[START SOURCE TEXT]

The Christmas spirit is one of kindness – feebly glimmering in an unkind world. Albert Schweitzer, from deep within his place of service in Africa, challenges us with these words, “all the kindness which a man puts out into the world works on the heart and thoughts of mankind, but we are so foolishly indifferent that we are never in earnest in the matter of kindness. We want to topple a great load over, and yet will not avail ourselves of a lever which would multiply our power a hundredfold.”
The Christmas Spirit is one of revolution too – the inner revolution of good-will and understanding – no matter how greatly we may have been injured – no matter how easily our hurt could be the spark for a conflagration of retaliation.
In 1936 when Hitler's re-armament program was moving into high gear, when Goering had pledged the German people to give up butter for guns, when the Nazi overlords had seduced the entire German people with the foul myth of Aryan and Germanic racial superiority, the late and famous author Franz Werfel, author of 40 Days of Musa Dagh and the Song of Bernadette, was booed off a platform in East Prussia when he pleaded with a group of inflamed students that their choice was not left or right – but above or below.
He wasn't trying to lure them with a promise of some far-off heaven. He was pointing out that there is a moral choice involved in either a right or left wing decision. He was saying that there are values that must be recognized in any system. These values concern freedom in all the areas we dream of, concern human dignity and decency and the right of a people to judge the truth – the additional dimensions.

[END SOURCE TEXT]
[START PROVIDED RECORDS]

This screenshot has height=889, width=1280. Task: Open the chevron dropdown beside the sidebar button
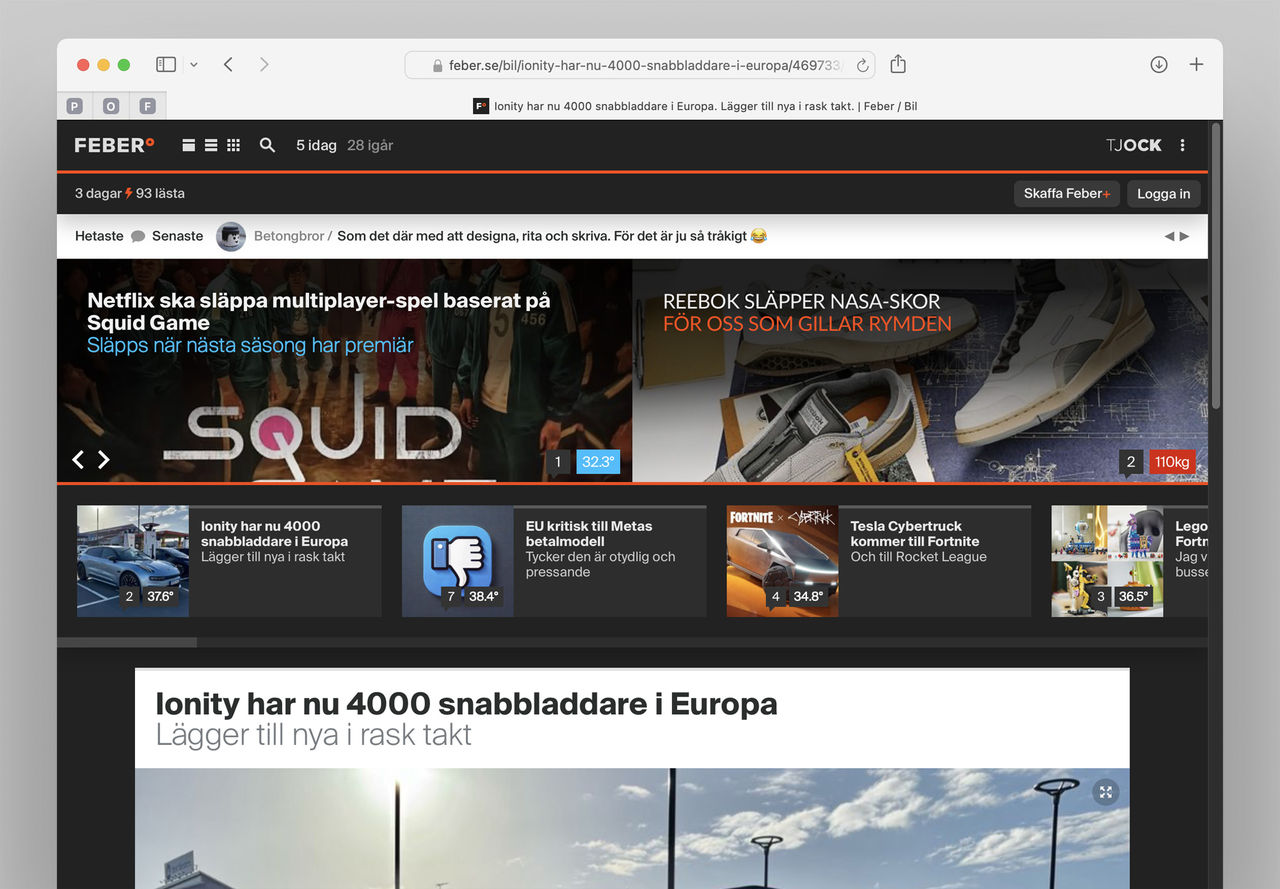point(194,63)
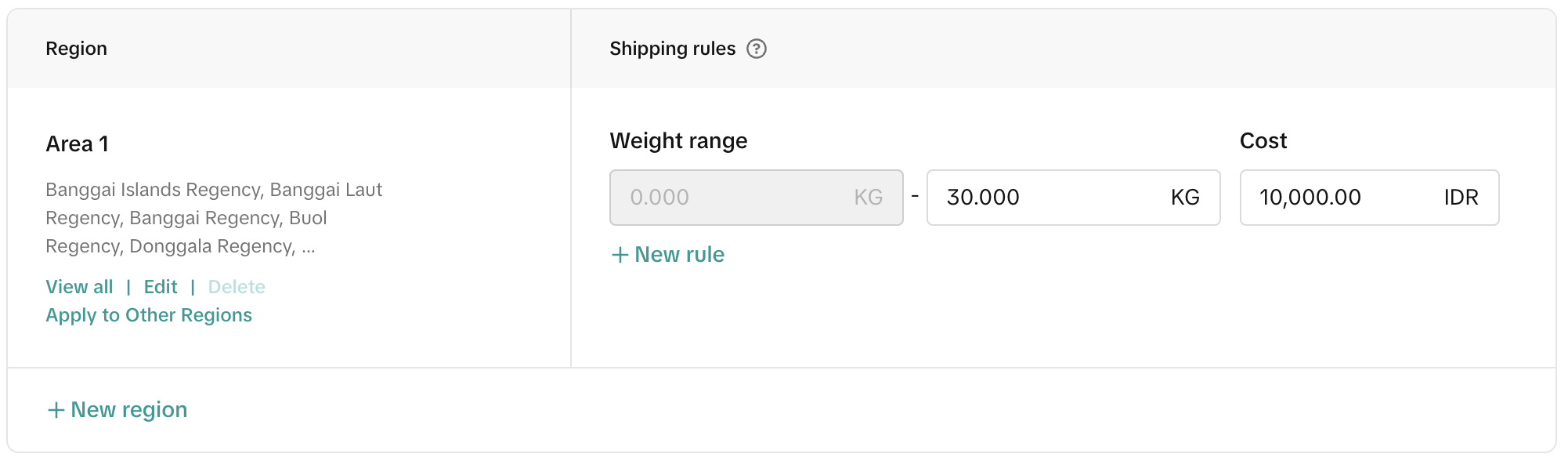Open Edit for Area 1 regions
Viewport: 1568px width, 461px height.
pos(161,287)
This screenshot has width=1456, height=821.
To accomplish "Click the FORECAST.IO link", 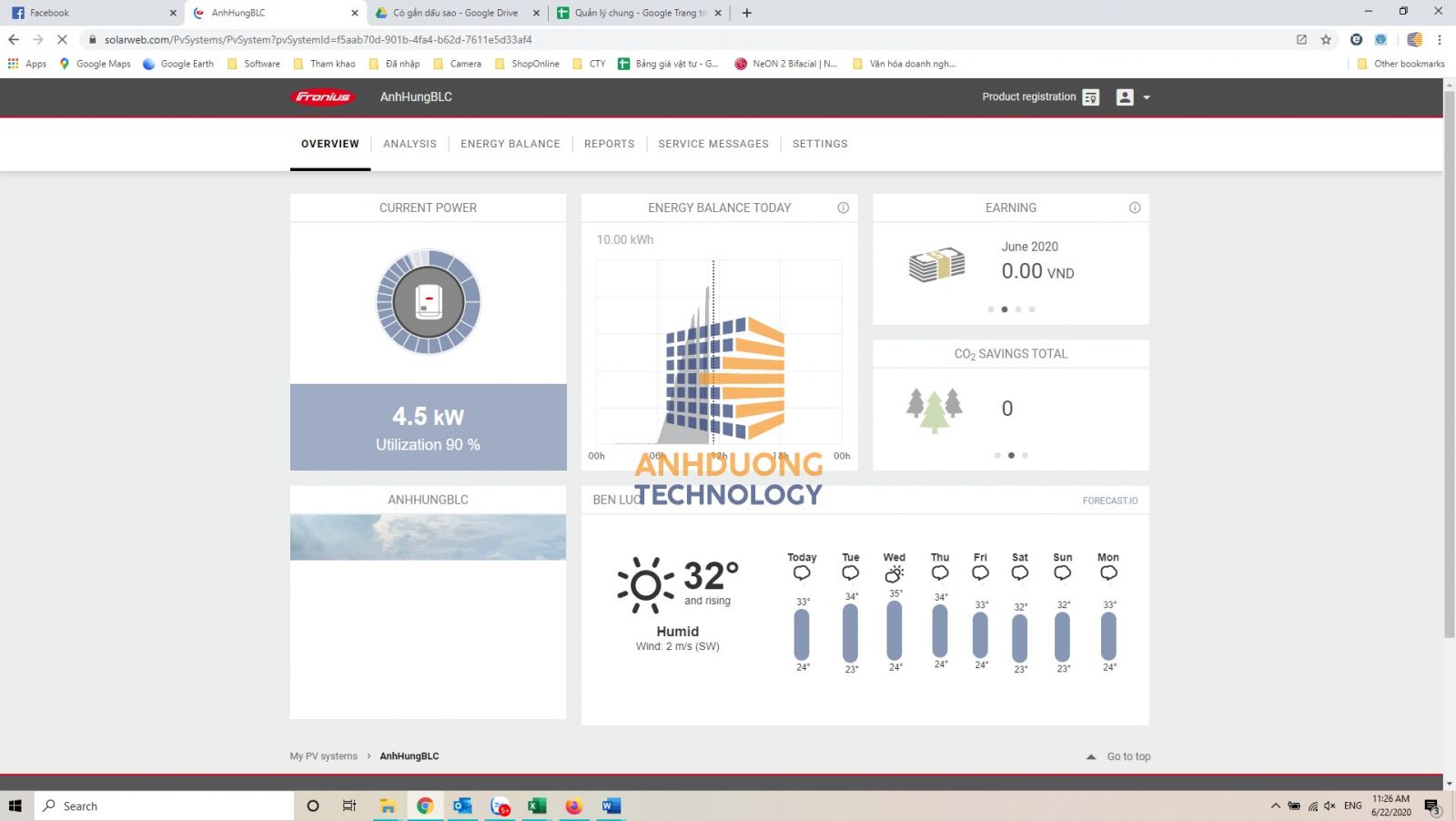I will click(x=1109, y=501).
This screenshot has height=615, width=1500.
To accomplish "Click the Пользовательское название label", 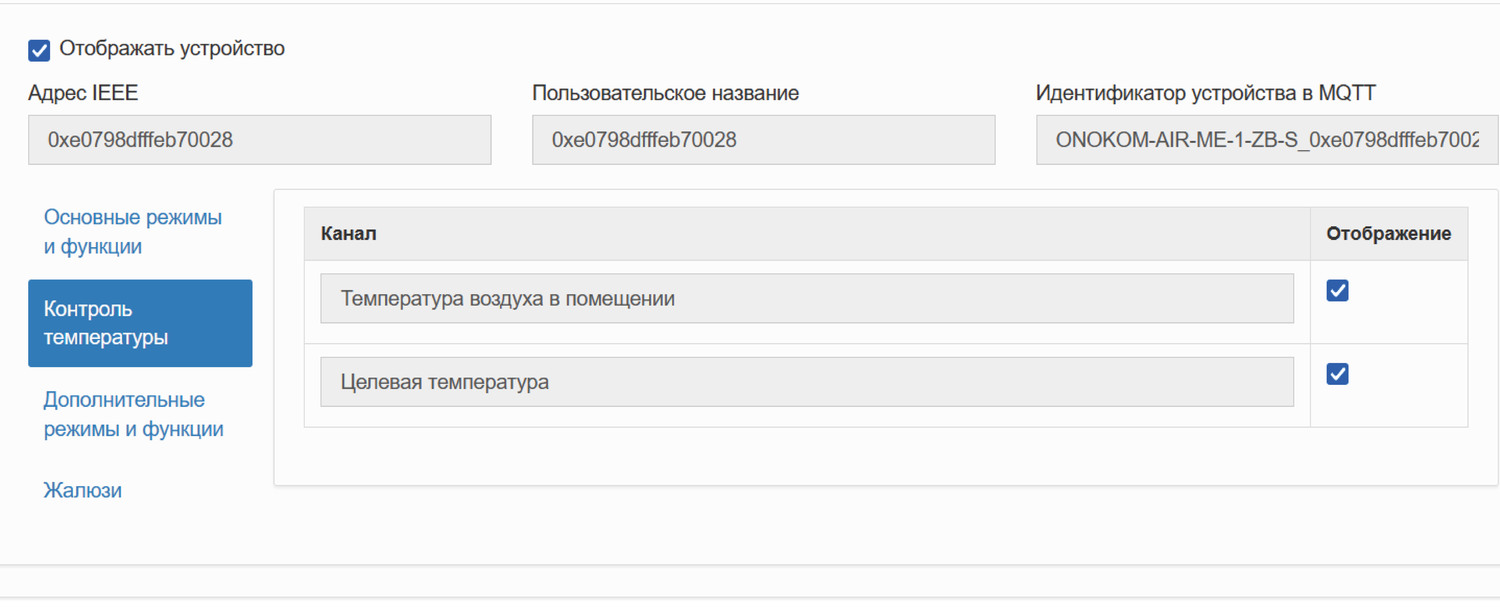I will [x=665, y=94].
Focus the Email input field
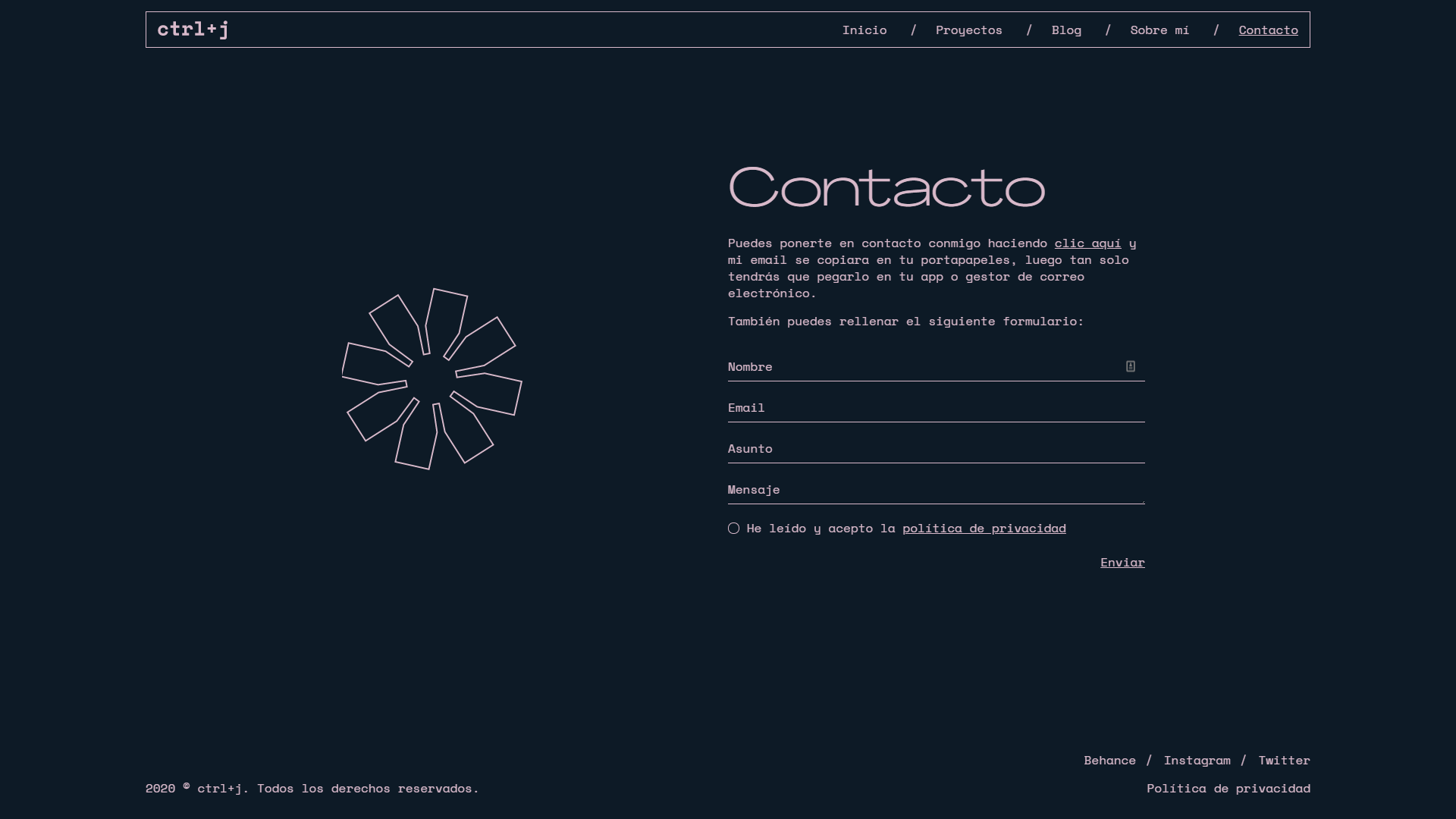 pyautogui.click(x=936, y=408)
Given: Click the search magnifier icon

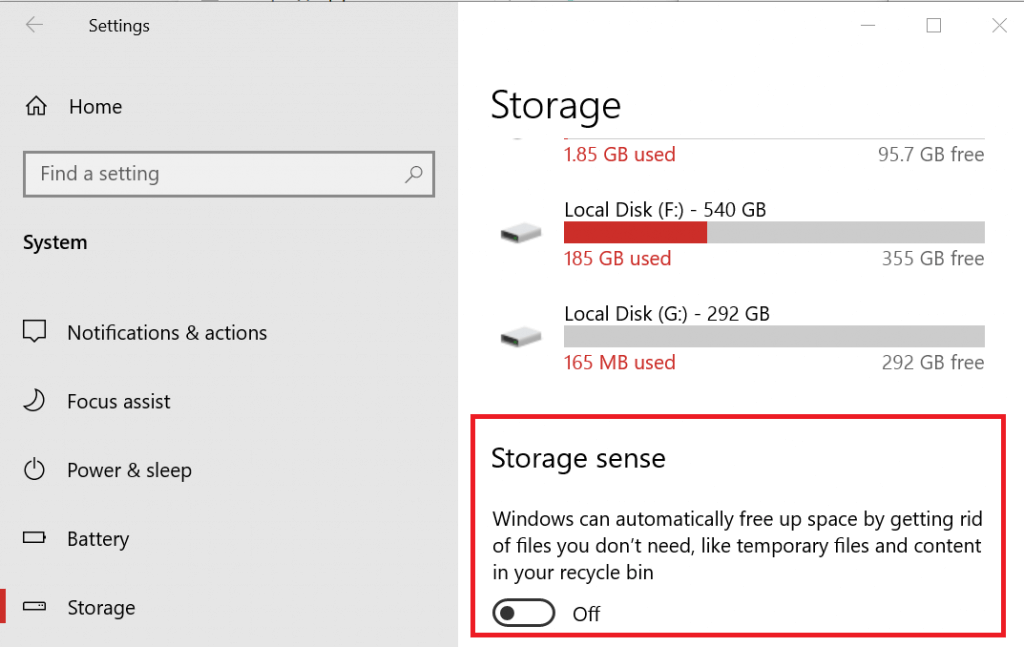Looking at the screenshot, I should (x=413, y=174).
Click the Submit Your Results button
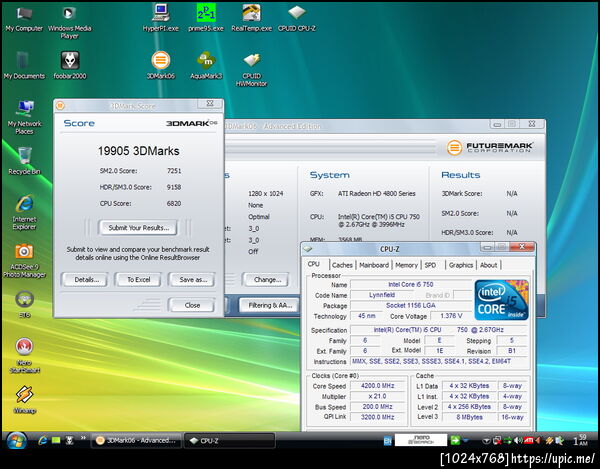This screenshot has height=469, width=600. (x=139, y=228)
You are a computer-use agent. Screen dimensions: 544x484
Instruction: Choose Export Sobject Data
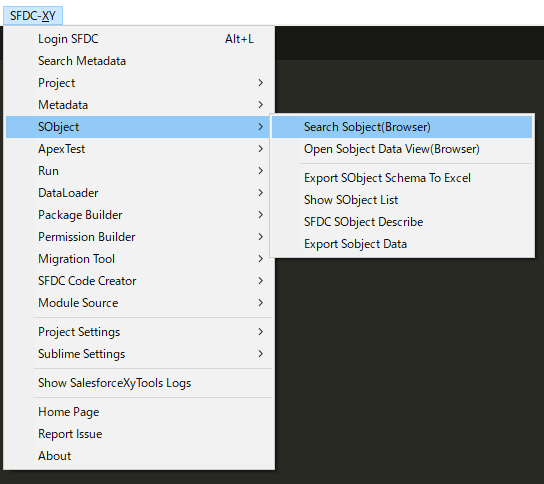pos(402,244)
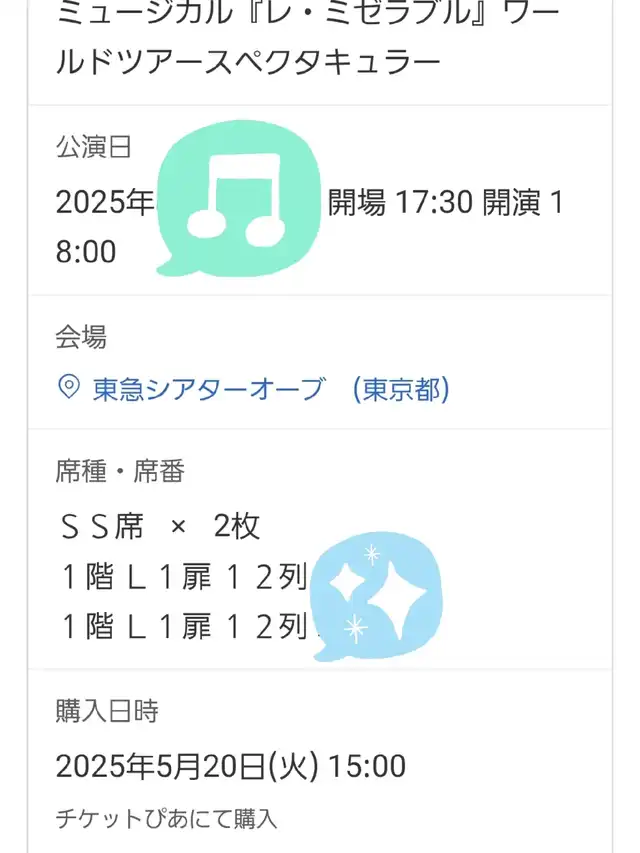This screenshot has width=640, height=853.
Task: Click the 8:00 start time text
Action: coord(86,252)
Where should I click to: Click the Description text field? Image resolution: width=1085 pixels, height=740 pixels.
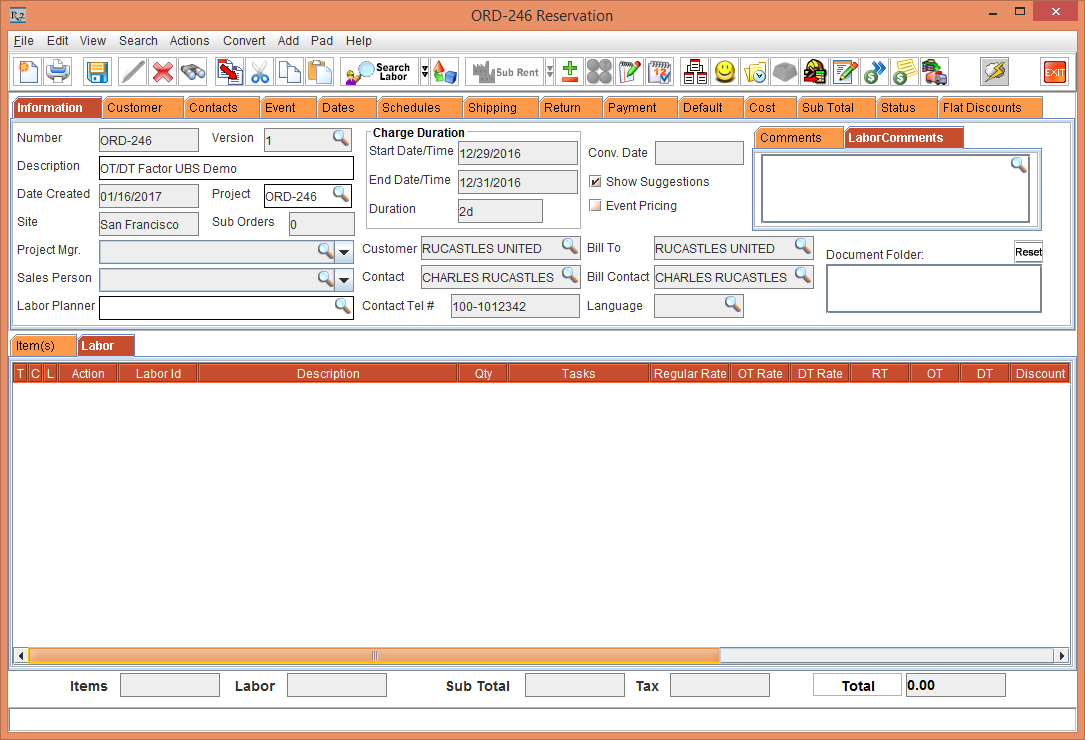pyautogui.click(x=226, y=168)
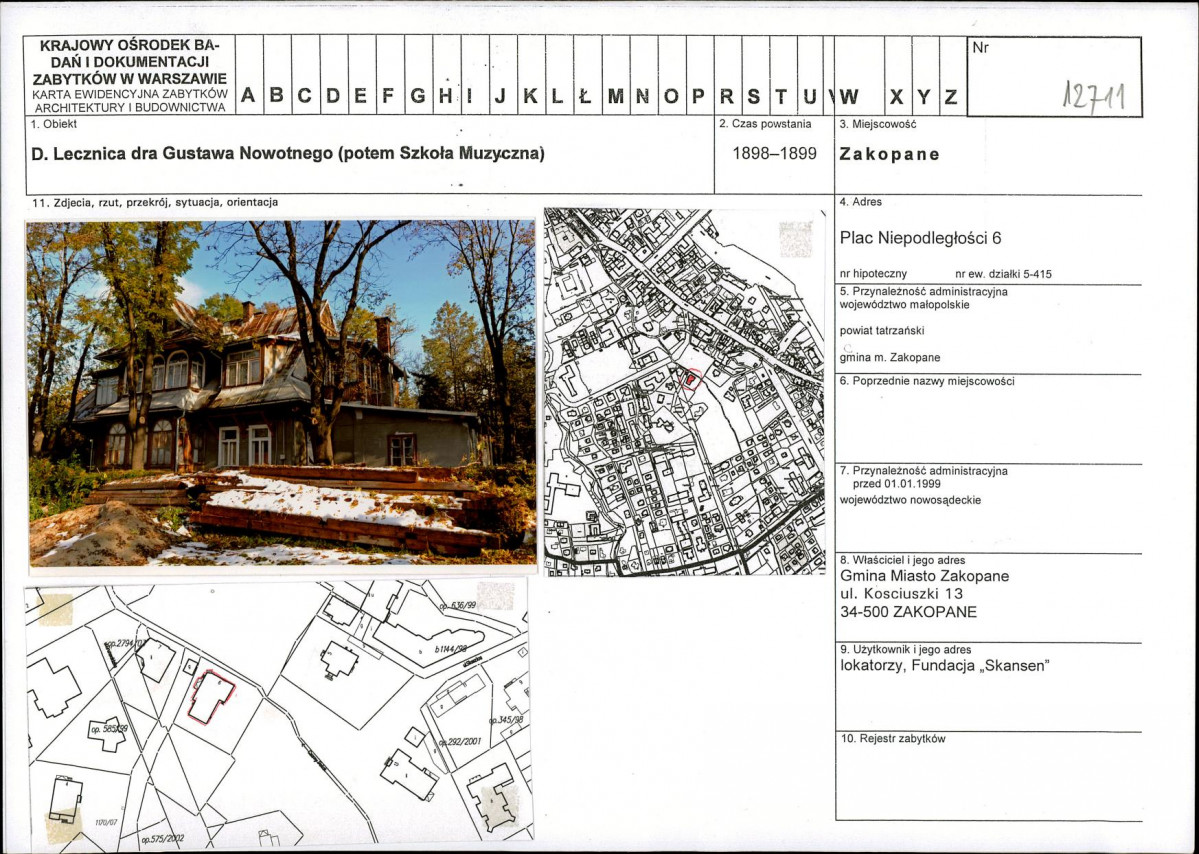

[END PROVIDED RECORDS]

- INSTRUCTION A
In the passage on the Christmas spirit, where was Franz Werfel booed off a platform in 1936?
- INSTRUCTION B
Proceed with the passage on the Christmas spirit, picking up after its final sentence.

- EXERCISE RESPONSE A
In East Prussia.

- EXERCISE RESPONSE B
The story of Jesus and the woman of Samaria is one of those rare jewels of religious insight that we occasionally come upon in the gospel of John. The gospel of John is one that is largely theological rather than biographical or ethical. Its announced purpose is to promote an idea of Jesus as the pre-existent God. But here in the fourth chapter there are some profound implications for universal religion.
The Jews and the Samaritans hated each other – distrusted each other – even as nations do today. The Jews, from the time they campaigned against the pagan gods of the Canaanites, had insisted that God could be worshipped only in the temple at Jerusalem. The woman refers to this when she says, “our fathers worshipped in this mountain; and ye say (referring to the Hebrew doctrine) that in Jerusalem is the place where men ought to worship.”
But Jesus goes beyond the right and left of worship practices of that part of the Near East. He didn't defend Jerusalem or attack the Samaritan custom, he said, “the hour cometh and is now when the true worshippers shall worship the Father in spirit and in truth: for such doth the Father seek to be his worshippers. God is a spirit: and they that worship him in spirit and in truth.”
So if we are to make, someday, a reality out of the daring dream of “peace on earth and goodwill to men”, we must go beyond a mistaken compulsion making a choice between Jerusalem and Samaria or staking all on the “right” or the “left.” We must believe profoundly enough in the reality of the Christmas Spirit that wherever the directional signals of right or left may take us, we will achieve, maintain, and preserve as individuals, and as parliaments of man, the basic dignities which must become the property of all peoples or we most surely will all crash together: freedom from fear through goodwill and cooperation, freedom of religion, freedom of the press and of speech and the freedom to introduce our children to all that is best and noble in human history so that through wise and understanding moral ideals they may survive the conflict of ideologies of “right” and “left” which is now brutalizing our world.